==== INPUT MATERIAL

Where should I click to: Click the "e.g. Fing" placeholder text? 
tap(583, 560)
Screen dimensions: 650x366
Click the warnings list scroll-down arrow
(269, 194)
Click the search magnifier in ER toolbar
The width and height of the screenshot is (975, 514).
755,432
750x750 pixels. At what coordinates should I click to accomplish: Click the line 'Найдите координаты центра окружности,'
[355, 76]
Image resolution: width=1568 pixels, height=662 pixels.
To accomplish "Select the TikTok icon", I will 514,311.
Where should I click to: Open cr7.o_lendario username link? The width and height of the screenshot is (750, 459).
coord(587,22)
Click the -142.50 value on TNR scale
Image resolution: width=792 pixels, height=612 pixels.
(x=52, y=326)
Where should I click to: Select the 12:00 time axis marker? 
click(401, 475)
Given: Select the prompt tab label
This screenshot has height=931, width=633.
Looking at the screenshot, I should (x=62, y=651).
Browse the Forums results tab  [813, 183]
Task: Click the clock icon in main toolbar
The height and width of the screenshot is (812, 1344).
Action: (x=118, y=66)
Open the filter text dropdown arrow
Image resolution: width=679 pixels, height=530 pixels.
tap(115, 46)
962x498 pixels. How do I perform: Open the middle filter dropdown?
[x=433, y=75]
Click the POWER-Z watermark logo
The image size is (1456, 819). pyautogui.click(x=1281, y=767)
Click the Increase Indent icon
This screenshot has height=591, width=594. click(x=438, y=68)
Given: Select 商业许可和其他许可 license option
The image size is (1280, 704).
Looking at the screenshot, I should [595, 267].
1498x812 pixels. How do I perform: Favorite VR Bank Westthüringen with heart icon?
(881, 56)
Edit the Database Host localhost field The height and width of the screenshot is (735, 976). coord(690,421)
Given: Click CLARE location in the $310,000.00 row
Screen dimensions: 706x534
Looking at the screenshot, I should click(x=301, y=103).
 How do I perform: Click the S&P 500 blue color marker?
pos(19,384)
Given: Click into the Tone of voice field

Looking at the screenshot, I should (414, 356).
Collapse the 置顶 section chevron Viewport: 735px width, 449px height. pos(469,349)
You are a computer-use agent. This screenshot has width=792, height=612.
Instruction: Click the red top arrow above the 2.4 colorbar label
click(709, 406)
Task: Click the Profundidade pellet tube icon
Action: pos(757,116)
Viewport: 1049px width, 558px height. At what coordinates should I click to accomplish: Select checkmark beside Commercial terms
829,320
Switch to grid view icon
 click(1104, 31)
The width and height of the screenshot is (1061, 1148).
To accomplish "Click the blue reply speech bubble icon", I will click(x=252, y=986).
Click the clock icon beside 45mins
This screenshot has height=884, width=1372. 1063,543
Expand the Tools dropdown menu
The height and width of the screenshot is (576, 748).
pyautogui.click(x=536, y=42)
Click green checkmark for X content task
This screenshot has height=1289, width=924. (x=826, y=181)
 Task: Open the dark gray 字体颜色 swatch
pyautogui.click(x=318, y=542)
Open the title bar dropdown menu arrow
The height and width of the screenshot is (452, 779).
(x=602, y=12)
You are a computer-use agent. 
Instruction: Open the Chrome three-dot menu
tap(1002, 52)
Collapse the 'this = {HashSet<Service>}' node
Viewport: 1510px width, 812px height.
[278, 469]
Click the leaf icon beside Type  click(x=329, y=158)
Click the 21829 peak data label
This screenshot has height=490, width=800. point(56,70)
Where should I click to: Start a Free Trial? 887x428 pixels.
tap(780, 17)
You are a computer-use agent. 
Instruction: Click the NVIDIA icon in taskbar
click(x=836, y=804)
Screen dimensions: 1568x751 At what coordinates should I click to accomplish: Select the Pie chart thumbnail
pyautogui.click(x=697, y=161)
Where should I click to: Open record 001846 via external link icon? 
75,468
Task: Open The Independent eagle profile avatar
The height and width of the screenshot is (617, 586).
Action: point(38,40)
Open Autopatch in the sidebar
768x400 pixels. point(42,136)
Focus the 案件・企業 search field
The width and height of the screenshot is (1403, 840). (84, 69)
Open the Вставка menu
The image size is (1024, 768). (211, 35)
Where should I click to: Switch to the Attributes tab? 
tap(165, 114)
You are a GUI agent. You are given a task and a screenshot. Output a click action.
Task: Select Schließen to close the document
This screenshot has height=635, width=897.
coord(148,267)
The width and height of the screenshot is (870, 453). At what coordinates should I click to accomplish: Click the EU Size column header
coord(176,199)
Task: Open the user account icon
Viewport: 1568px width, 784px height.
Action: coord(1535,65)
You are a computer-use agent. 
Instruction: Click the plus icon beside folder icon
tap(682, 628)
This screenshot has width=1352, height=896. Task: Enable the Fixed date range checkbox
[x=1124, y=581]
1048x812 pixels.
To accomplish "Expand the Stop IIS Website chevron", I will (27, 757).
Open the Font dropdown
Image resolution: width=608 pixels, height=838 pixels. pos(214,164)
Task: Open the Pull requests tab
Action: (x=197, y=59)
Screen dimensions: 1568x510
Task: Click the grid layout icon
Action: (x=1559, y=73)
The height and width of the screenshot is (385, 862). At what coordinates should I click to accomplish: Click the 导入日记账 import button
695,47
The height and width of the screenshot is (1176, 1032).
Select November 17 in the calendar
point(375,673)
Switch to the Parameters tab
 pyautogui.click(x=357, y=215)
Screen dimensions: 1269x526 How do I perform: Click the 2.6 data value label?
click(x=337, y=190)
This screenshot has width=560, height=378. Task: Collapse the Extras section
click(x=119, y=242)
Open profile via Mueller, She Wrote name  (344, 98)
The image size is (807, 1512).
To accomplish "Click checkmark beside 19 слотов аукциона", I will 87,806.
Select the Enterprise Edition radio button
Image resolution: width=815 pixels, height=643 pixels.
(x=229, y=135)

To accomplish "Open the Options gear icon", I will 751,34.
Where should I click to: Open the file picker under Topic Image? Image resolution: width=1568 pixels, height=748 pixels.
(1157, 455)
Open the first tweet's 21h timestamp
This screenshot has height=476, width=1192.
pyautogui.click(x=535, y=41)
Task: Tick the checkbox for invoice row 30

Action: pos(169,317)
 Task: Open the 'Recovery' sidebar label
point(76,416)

========

* TASK BRIEF *
Update all of the data above by changing every "Where should I click to" to "Where do I click to", leaving everything else as it is.

* SOLUTION FOR THIS TASK *
Where do I click to: Click the "e.g. Fing" placeholder text? 
tap(583, 560)
Screen dimensions: 650x366
Click the warnings list scroll-down arrow
(269, 194)
Click the search magnifier in ER toolbar
The width and height of the screenshot is (975, 514).
755,432
750x750 pixels. At what coordinates should I click to accomplish: Click the line 'Найдите координаты центра окружности,'
[355, 76]
Image resolution: width=1568 pixels, height=662 pixels.
To accomplish "Select the TikTok icon", I will 514,311.
Where do I click to: Open cr7.o_lendario username link? The width and height of the screenshot is (750, 459).
coord(587,22)
Click the -142.50 value on TNR scale
Image resolution: width=792 pixels, height=612 pixels.
(x=52, y=326)
Where do I click to: Select the 12:00 time axis marker? 
click(401, 475)
Given: Select the prompt tab label
This screenshot has height=931, width=633.
Looking at the screenshot, I should (x=62, y=651).
Browse the Forums results tab  [813, 183]
Task: Click the clock icon in main toolbar
The height and width of the screenshot is (812, 1344).
Action: (x=118, y=66)
Open the filter text dropdown arrow
Image resolution: width=679 pixels, height=530 pixels.
tap(115, 46)
962x498 pixels. How do I perform: Open the middle filter dropdown?
[x=433, y=75]
Click the POWER-Z watermark logo
The image size is (1456, 819). pyautogui.click(x=1281, y=767)
Click the Increase Indent icon
This screenshot has height=591, width=594. click(x=438, y=68)
Given: Select 商业许可和其他许可 license option
The image size is (1280, 704).
Looking at the screenshot, I should [595, 267].
1498x812 pixels. How do I perform: Favorite VR Bank Westthüringen with heart icon?
(881, 56)
Edit the Database Host localhost field The height and width of the screenshot is (735, 976). coord(690,421)
Given: Click CLARE location in the $310,000.00 row
Screen dimensions: 706x534
Looking at the screenshot, I should click(x=301, y=103).
 How do I perform: Click the S&P 500 blue color marker?
pos(19,384)
Given: Click into the Tone of voice field

Looking at the screenshot, I should (414, 356).
Collapse the 置顶 section chevron Viewport: 735px width, 449px height. pos(469,349)
You are a computer-use agent. This screenshot has width=792, height=612.
Instruction: Click the red top arrow above the 2.4 colorbar label
click(709, 406)
Task: Click the Profundidade pellet tube icon
Action: pos(757,116)
Viewport: 1049px width, 558px height. At what coordinates should I click to accomplish: Select checkmark beside Commercial terms
829,320
Switch to grid view icon
 click(1104, 31)
The width and height of the screenshot is (1061, 1148).
To accomplish "Click the blue reply speech bubble icon", I will click(x=252, y=986).
Click the clock icon beside 45mins
This screenshot has height=884, width=1372. 1063,543
Expand the Tools dropdown menu
The height and width of the screenshot is (576, 748).
pyautogui.click(x=536, y=42)
Click green checkmark for X content task
This screenshot has height=1289, width=924. (x=826, y=181)
 Task: Open the dark gray 字体颜色 swatch
pyautogui.click(x=318, y=542)
Open the title bar dropdown menu arrow
The height and width of the screenshot is (452, 779).
(x=602, y=12)
You are a computer-use agent. 
Instruction: Open the Chrome three-dot menu
tap(1002, 52)
Collapse the 'this = {HashSet<Service>}' node
Viewport: 1510px width, 812px height.
[278, 469]
Click the leaf icon beside Type  click(x=329, y=158)
Click the 21829 peak data label
This screenshot has height=490, width=800. point(56,70)
Where do I click to: Start a Free Trial? 887x428 pixels.
tap(780, 17)
You are a computer-use agent. 
Instruction: Click the NVIDIA icon in taskbar
click(x=836, y=804)
Screen dimensions: 1568x751 At what coordinates should I click to accomplish: Select the Pie chart thumbnail
pyautogui.click(x=697, y=161)
Where do I click to: Open record 001846 via external link icon? 
75,468
Task: Open The Independent eagle profile avatar
The height and width of the screenshot is (617, 586).
Action: point(38,40)
Open Autopatch in the sidebar
768x400 pixels. point(42,136)
Focus the 案件・企業 search field
The width and height of the screenshot is (1403, 840). (84, 69)
Open the Вставка menu
The image size is (1024, 768). (211, 35)
Where do I click to: Switch to the Attributes tab? 
tap(165, 114)
You are a GUI agent. You are given a task and a screenshot. Output a click action.
Task: Select Schließen to close the document
This screenshot has height=635, width=897.
coord(148,267)
The width and height of the screenshot is (870, 453). At what coordinates should I click to accomplish: Click the EU Size column header
coord(176,199)
Task: Open the user account icon
Viewport: 1568px width, 784px height.
Action: coord(1535,65)
You are a computer-use agent. 
Instruction: Click the plus icon beside folder icon
tap(682, 628)
This screenshot has width=1352, height=896. Task: Enable the Fixed date range checkbox
[x=1124, y=581]
1048x812 pixels.
To accomplish "Expand the Stop IIS Website chevron", I will (27, 757).
Open the Font dropdown
Image resolution: width=608 pixels, height=838 pixels. pos(214,164)
Task: Open the Pull requests tab
Action: (x=197, y=59)
Screen dimensions: 1568x510
Task: Click the grid layout icon
Action: (x=1559, y=73)
The height and width of the screenshot is (385, 862). At what coordinates should I click to accomplish: Click the 导入日记账 import button
695,47
The height and width of the screenshot is (1176, 1032).
Select November 17 in the calendar
point(375,673)
Switch to the Parameters tab
 pyautogui.click(x=357, y=215)
Screen dimensions: 1269x526 How do I perform: Click the 2.6 data value label?
click(x=337, y=190)
This screenshot has width=560, height=378. Task: Collapse the Extras section
click(x=119, y=242)
Open profile via Mueller, She Wrote name  (344, 98)
The image size is (807, 1512).
To accomplish "Click checkmark beside 19 слотов аукциона", I will 87,806.
Select the Enterprise Edition radio button
Image resolution: width=815 pixels, height=643 pixels.
(x=229, y=135)

To accomplish "Open the Options gear icon", I will 751,34.
Where do I click to: Open the file picker under Topic Image? Image resolution: width=1568 pixels, height=748 pixels.
(1157, 455)
Open the first tweet's 21h timestamp
This screenshot has height=476, width=1192.
pyautogui.click(x=535, y=41)
Task: Tick the checkbox for invoice row 30

Action: pos(169,317)
 Task: Open the 'Recovery' sidebar label
point(76,416)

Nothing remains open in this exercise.